═════ PROVIDED ENTRIES
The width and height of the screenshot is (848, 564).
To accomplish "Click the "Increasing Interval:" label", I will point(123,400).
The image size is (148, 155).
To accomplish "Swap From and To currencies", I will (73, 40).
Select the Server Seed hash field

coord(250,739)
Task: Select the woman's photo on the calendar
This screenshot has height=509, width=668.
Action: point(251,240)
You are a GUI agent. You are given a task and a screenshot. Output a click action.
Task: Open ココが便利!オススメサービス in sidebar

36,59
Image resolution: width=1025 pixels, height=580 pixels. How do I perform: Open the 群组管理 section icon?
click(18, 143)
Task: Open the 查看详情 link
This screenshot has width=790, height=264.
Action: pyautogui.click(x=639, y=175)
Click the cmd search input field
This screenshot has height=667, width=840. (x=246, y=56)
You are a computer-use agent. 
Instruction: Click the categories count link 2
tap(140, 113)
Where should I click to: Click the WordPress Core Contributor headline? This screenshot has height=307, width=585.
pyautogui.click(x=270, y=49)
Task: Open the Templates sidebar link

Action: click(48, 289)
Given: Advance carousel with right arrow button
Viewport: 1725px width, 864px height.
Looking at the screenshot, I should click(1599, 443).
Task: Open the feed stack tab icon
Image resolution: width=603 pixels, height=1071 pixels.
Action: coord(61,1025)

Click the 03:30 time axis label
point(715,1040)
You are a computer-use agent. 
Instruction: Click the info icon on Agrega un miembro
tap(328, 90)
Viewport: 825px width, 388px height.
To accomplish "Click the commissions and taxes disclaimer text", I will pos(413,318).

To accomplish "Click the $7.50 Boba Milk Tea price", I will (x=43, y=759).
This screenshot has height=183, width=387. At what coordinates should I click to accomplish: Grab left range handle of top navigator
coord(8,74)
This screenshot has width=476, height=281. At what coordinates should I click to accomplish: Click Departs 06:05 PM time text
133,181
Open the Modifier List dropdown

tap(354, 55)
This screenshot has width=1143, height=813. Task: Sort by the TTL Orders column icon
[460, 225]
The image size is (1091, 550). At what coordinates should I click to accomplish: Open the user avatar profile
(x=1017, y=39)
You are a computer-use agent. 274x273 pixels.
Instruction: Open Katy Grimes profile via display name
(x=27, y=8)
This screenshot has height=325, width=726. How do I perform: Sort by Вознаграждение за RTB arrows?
══════════
◆ HOW TO COMPLETE THIS TASK ◆
The expected answer is a copy of every line in the entries that holds the word "agent".

◆ WRITTEN ANSWER ◆
You are a GUI agent. You are given a task and a screenshot. Output a click action.
You are a computer-use agent. 
You are a computer-use agent. 
You are a computer-use agent. 274x273 pixels.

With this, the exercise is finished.